* TASK DESCRIPTION: Copy the data exactly from the line that contains "Soorten zonnecollectoren (715, 170)" through the line that contains "Aceitar (930, 2547)", keeping both end lines and leaving out everything else.

-- SUPPLIED INFORMATION follows --

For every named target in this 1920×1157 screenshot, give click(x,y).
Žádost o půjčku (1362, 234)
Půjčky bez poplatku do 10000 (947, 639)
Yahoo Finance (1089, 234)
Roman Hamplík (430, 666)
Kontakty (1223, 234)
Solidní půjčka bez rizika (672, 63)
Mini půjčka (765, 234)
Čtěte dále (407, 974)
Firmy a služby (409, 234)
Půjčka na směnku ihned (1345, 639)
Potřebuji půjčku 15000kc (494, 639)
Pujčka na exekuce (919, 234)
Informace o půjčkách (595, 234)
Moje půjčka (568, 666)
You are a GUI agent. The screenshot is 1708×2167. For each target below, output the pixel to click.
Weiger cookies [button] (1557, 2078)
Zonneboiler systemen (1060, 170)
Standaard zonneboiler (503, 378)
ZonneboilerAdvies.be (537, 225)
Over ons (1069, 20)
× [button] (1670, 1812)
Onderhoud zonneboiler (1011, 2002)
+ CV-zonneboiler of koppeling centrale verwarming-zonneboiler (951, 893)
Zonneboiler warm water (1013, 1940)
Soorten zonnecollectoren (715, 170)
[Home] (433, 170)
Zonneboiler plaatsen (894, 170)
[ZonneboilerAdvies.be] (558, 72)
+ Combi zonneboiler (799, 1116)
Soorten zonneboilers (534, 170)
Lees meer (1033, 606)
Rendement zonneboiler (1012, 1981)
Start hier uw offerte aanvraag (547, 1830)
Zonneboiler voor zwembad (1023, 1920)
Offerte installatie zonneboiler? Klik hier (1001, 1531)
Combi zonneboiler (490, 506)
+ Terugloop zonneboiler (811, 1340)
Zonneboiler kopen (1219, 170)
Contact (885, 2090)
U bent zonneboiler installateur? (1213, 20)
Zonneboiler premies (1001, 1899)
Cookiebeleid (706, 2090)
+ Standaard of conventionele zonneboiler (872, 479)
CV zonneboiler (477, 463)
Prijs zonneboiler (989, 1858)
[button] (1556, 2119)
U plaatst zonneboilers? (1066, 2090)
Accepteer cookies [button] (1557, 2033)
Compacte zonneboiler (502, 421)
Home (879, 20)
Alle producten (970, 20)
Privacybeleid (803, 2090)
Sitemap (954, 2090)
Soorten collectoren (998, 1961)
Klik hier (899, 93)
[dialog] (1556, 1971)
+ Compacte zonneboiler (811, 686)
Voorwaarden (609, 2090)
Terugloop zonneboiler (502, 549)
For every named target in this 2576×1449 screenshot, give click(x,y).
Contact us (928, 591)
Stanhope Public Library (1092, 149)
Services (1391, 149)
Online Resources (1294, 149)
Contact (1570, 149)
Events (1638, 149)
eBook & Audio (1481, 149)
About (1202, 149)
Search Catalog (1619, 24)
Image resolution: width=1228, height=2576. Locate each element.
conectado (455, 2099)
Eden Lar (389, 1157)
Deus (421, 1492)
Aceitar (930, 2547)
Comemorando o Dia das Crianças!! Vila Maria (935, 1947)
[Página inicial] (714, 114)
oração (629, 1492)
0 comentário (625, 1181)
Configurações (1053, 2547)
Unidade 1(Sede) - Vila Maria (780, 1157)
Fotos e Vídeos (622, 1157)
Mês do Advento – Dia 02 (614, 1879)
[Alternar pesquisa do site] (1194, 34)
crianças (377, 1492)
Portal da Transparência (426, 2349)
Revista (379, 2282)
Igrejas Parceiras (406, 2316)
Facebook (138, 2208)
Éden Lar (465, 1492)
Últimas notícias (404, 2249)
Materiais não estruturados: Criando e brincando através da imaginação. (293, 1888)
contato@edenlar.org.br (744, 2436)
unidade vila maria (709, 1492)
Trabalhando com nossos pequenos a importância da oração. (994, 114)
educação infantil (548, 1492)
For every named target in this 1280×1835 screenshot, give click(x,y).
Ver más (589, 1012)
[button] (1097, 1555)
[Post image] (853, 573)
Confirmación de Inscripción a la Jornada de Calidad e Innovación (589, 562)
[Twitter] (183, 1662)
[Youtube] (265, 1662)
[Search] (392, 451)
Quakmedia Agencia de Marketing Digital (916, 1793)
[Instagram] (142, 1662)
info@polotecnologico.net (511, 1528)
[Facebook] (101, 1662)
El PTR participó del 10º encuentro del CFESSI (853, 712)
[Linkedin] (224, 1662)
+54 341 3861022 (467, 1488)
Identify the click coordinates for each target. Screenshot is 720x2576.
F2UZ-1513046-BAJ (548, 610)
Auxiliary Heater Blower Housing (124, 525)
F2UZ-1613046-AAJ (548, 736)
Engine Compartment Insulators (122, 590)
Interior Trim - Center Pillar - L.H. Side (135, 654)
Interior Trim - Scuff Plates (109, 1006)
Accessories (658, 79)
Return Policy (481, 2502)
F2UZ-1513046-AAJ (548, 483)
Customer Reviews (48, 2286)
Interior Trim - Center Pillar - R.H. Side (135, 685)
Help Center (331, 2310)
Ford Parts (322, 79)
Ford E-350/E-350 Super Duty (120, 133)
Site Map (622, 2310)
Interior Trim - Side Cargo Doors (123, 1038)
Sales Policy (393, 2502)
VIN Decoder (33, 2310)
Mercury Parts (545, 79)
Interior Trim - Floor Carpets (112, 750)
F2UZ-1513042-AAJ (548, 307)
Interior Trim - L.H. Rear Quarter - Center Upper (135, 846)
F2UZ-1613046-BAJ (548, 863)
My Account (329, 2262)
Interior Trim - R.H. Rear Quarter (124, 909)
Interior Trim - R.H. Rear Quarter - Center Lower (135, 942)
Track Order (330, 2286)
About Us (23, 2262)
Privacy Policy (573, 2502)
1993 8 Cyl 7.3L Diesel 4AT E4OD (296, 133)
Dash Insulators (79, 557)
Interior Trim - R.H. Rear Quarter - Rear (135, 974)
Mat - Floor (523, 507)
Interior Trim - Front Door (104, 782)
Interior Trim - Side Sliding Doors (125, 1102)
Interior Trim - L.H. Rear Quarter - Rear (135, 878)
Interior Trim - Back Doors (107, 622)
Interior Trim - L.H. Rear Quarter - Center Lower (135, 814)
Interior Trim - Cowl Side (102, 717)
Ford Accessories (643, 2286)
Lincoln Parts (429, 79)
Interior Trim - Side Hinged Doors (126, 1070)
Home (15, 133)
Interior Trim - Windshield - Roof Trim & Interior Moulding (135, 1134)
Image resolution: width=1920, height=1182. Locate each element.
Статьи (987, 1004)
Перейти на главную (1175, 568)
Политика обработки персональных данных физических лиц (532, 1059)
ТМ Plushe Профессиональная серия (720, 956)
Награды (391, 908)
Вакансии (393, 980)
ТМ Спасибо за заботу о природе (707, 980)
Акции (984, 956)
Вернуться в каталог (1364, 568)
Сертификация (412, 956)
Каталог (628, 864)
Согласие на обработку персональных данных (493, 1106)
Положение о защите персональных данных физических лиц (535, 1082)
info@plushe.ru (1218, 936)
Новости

-- SUPPLIED INFORMATION concluded --

* FINAL ANSWER:
Soorten zonnecollectoren (715, 170)
[Home] (433, 170)
Zonneboiler plaatsen (894, 170)
[ZonneboilerAdvies.be] (558, 72)
+ Combi zonneboiler (799, 1116)
Soorten zonneboilers (534, 170)
Lees meer (1033, 606)
Rendement zonneboiler (1012, 1981)
Start hier uw offerte aanvraag (547, 1830)
Zonneboiler voor zwembad (1023, 1920)
Offerte installatie zonneboiler? Klik hier (1001, 1531)
Combi zonneboiler (490, 506)
+ Terugloop zonneboiler (811, 1340)
Zonneboiler kopen (1219, 170)
Contact (885, 2090)
U bent zonneboiler installateur? (1213, 20)
Zonneboiler premies (1001, 1899)
Cookiebeleid (706, 2090)
+ Standaard of conventionele zonneboiler (872, 479)
CV zonneboiler (477, 463)
Prijs zonneboiler (989, 1858)
[button] (1556, 2119)
U plaatst zonneboilers? (1066, 2090)
Accepteer cookies [button] (1557, 2033)
Compacte zonneboiler (502, 421)
Home (879, 20)
Alle producten (970, 20)
Privacybeleid (803, 2090)
Sitemap (954, 2090)
Soorten collectoren (998, 1961)
Klik hier (899, 93)
[dialog] (1556, 1971)
+ Compacte zonneboiler (811, 686)
Voorwaarden (609, 2090)
Terugloop zonneboiler (502, 549)
For every named target in this 2576×1449 screenshot, give click(x,y).
Contact us (928, 591)
Stanhope Public Library (1092, 149)
Services (1391, 149)
Online Resources (1294, 149)
Contact (1570, 149)
Events (1638, 149)
eBook & Audio (1481, 149)
About (1202, 149)
Search Catalog (1619, 24)
Image resolution: width=1228, height=2576. Locate each element.
conectado (455, 2099)
Eden Lar (389, 1157)
Deus (421, 1492)
Aceitar (930, 2547)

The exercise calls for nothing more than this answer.